Defensive success breeds confident bunch
The UH defense was so effective for its turnovers last season that defensive coordinator David Gibbs said that contrary to the game results, the turnovers may have been a bit blinding.
The aspect of confidence — something Gibbs said he places near the top of what makes for a proficient defender — is never far from his mind.
“Any time you have success, it breeds confidence,” Gibbs said. “The defenses around here have struggled throughout the years. Creating all those turnovers hid a lot of bad things that we didn’t do very well, but because everyone pays attention to the turnovers, there’s a lot of stuff that’s swept under the rug.”
Key starters return
Gibbs’ defense posted 43 takeaways, enough for an almost worst-to-first reversal of defensive statistic from two seasons past, set the bar fairly high.

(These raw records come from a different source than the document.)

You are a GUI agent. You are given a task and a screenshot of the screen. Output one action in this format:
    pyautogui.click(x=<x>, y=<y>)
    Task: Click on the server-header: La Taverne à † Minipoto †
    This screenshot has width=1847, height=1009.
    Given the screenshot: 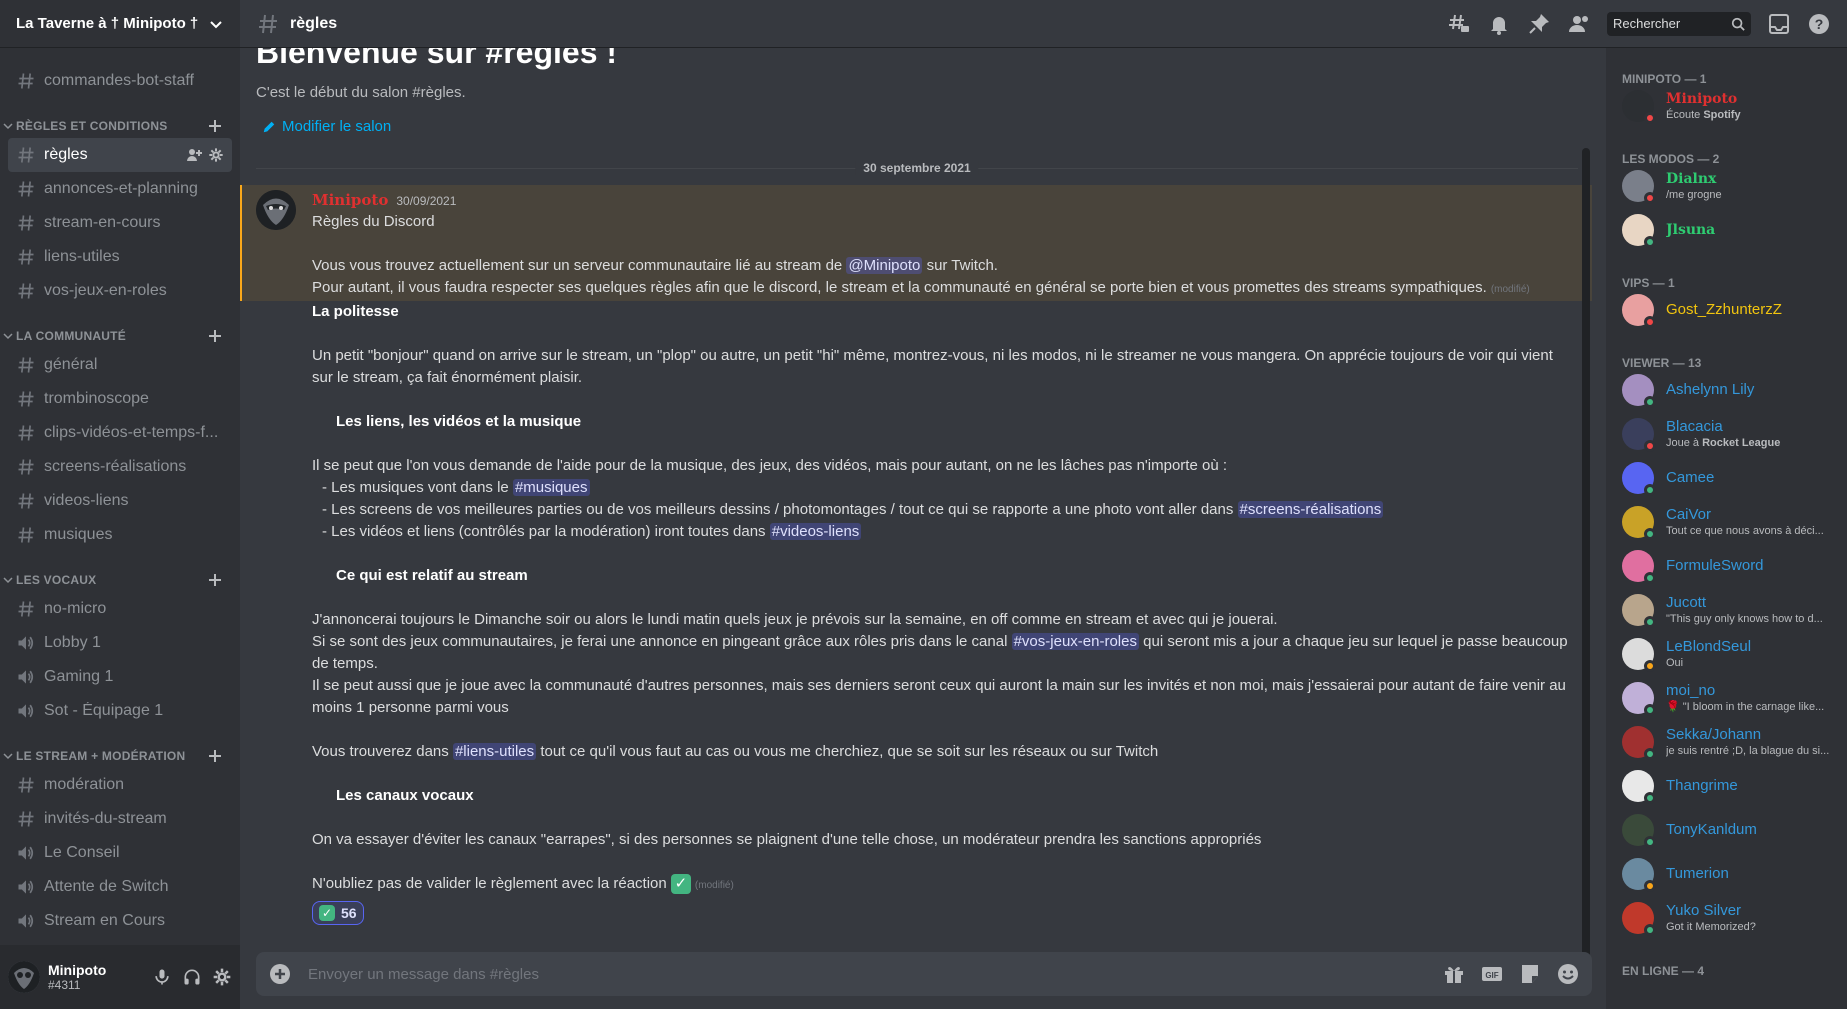 What is the action you would take?
    pyautogui.click(x=120, y=24)
    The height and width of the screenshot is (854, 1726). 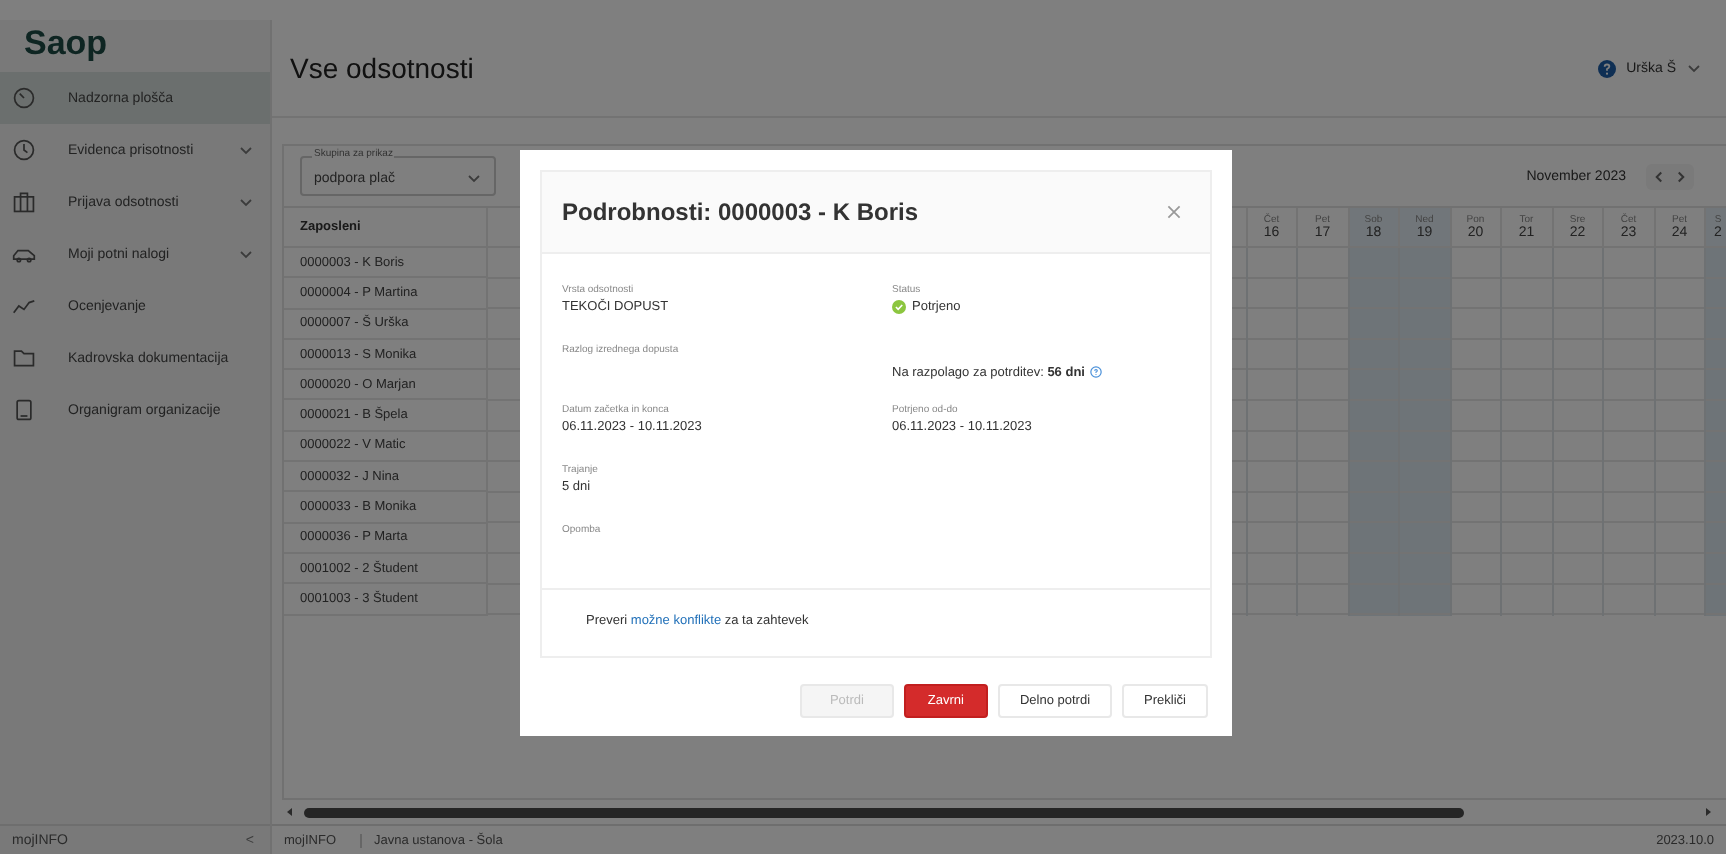 What do you see at coordinates (290, 812) in the screenshot?
I see `scroll-left-icon` at bounding box center [290, 812].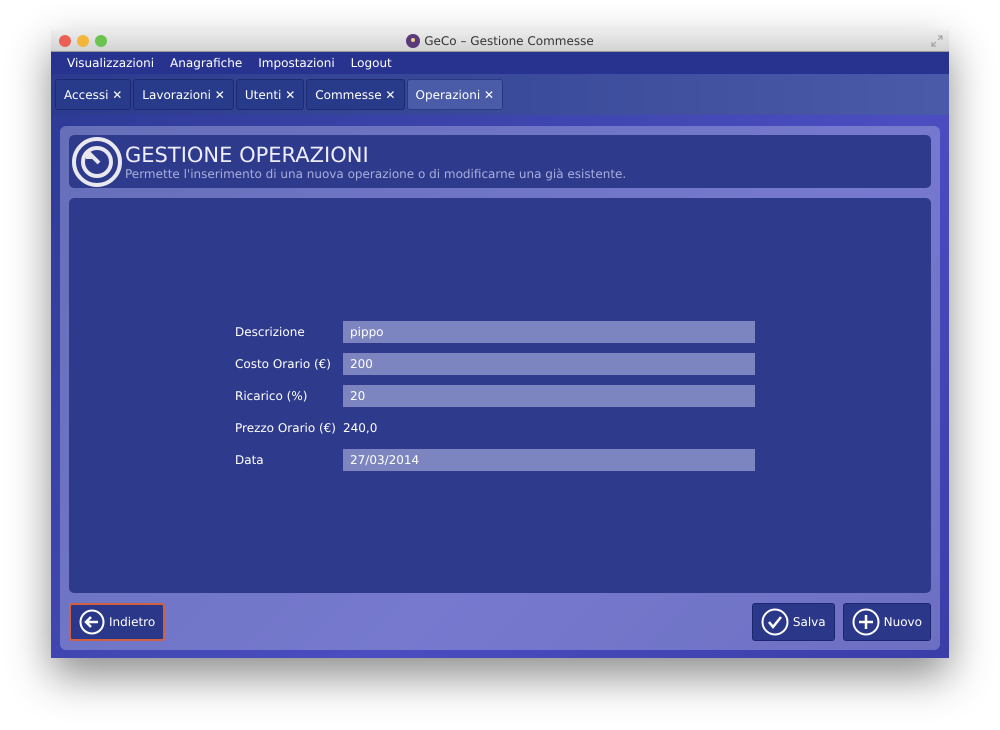  I want to click on minimize-icon, so click(83, 40).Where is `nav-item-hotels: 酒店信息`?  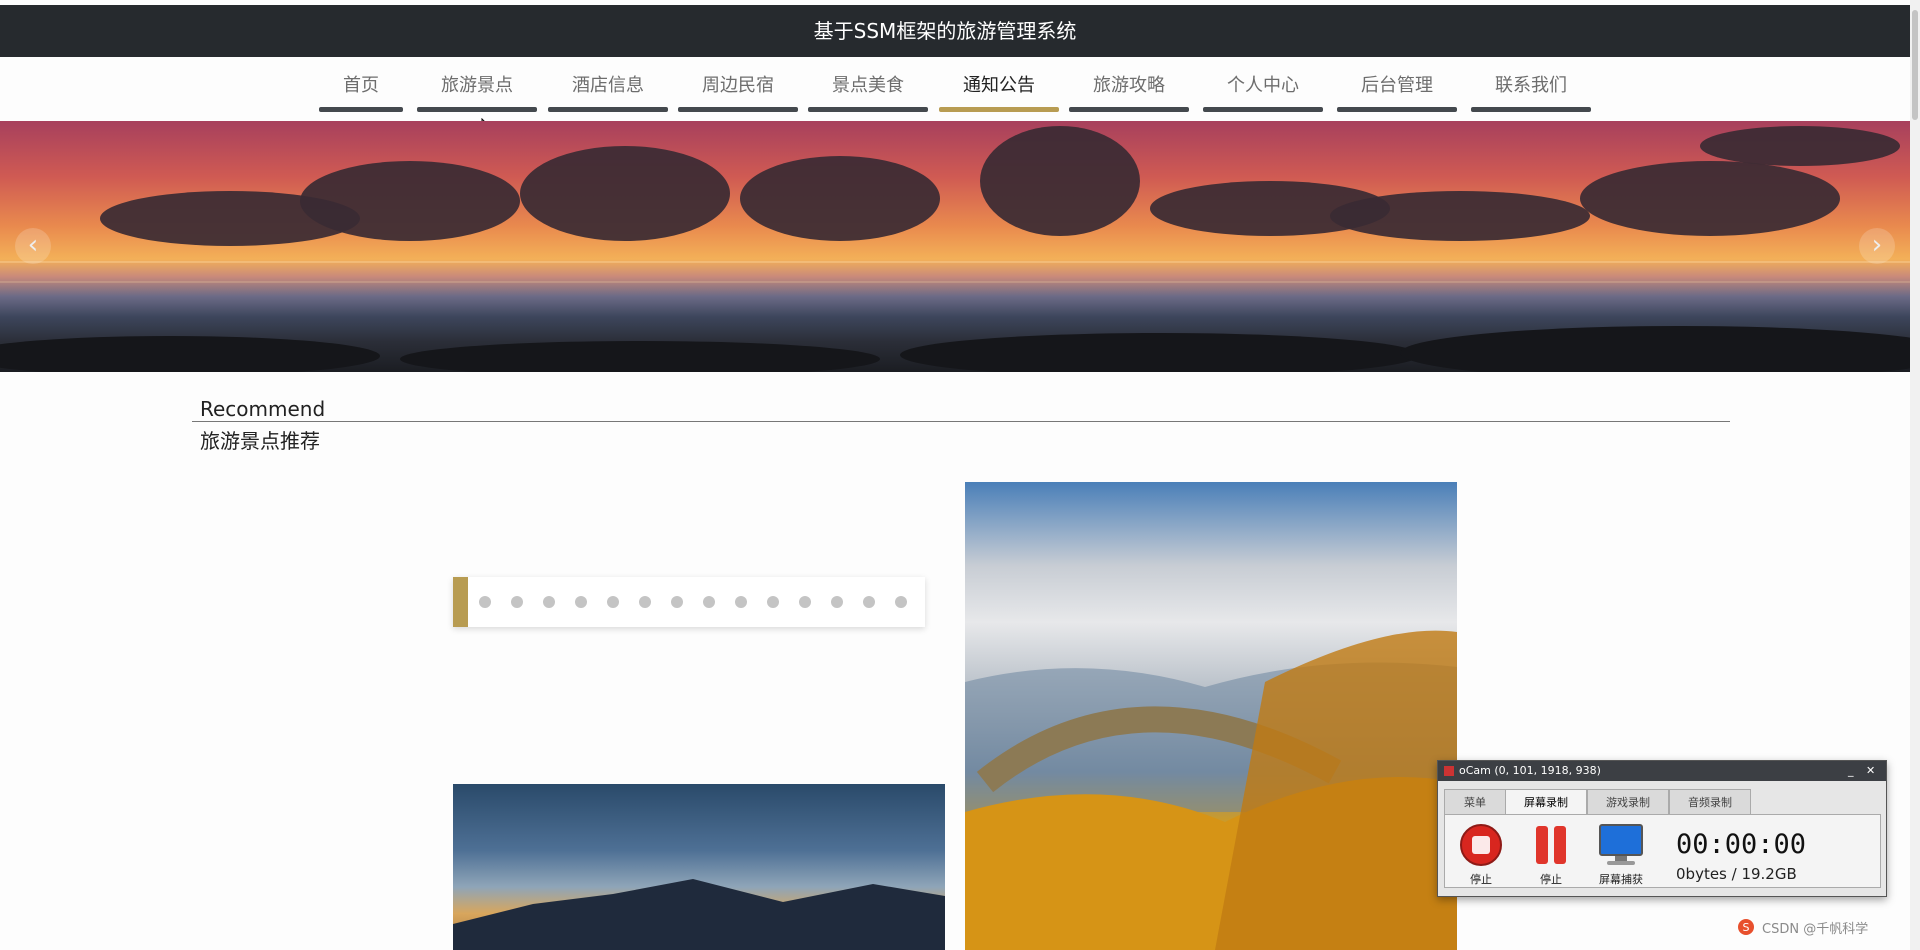 nav-item-hotels: 酒店信息 is located at coordinates (608, 86).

“With Trevon Stewart getting 10 of them and Adrian McDonald intercepting six passes, those guys are back, so hopefully we can continue to get turnovers,” Gibbs said. “Can you get 43 again? Probably not, but at the same time, we’ll work on it every day and continue to get better, but again we’re fundamentally sound.”
“We do things the right way around here. As long as you keep practicing hard and teaching fundamentals, the kids will continue to get better. They will continue to improve. As far as the football skill, they will continue to get better as we continue through this process.”
While plying the standard coaching trick of tempering expectations, Gibbs said he was quick to praise the student-athletes themselves for their defensive prowess.
“The good news is all those guys that created the turnovers are back, and a lot of the turnovers are created by the players themselves,” Gibbs said. “There are no fancy drills, there are not master plays. We had 100 coaches come through here asking how did you get so many turnovers. The truth is it’s the players.”
Head coach Tony Levine has previously stated the perks of having so many returning players.
“We’ve got a number of seniors, juniors and even sophomores that have been in our program five, four, three and two years and have played a tremendous amount of football around here in some big games,” Levine said. “They’re focused.”
UH’s seasons of the Veer and the Run n’ Shoot highlight a weaker defense, but the raising of a quality defense at a generally offensive school is not something lost under Gibbs.
“A lot of it is just confidence. The guys started believing. They’ve been beat down for a long time. These offensive guys are really smart, and there are certain plays they run where, if you’re in certain defense, you can’t stop them,” Gibbs said, pointing out the rapid-fire nature of many offenses.
“What happens is if you go to stop every play, you’re not going to be sound on defense,” Gibbs said. “You’re going allow big plays, and that creates lots of points.”
Gibbs said it’s all in the foundation of the defense when it comes to success.
“We try to be sound,” Gibbs said. “They’re going to move the football; you know that, but we can’t let them score touchdowns, and we have to continue to get turnovers.”
Gibbs said he plans to build off last year’s strong points and focus on the little things.
“The overall yardage number was high per game, but per play we were pretty dang good, which is good around here,” Gibbs said. “If we can do that again, I’ll be as happy as I can be.”
Junior defensive back Trevon Stewart summed up the defensive practice routine simply.
“We work Monday through Friday on stripping the ball out,” Stewart said.
As one of the more visible defenders on the field, senior linebacker Derrick Mathews, responsible for 116 tackles combined between solos and assists, shunned any sort of rowdy leader mentality.
“I really don’t think I have to, but if I do, I talk to people individually,” Mathews said.
Work ethic is key
Coming off an 8-5 season with stout defensive numbers, Gibbs hasn’t lost sight of the work ethic that got them this far.
“We have a lot of work to do,” Gibbs said. “But the kids believe in the system, and they believe in the calls coming from the sidelines. Obviously, we’re excited in the second year, but at the same time, you have to go out there and do it every week.”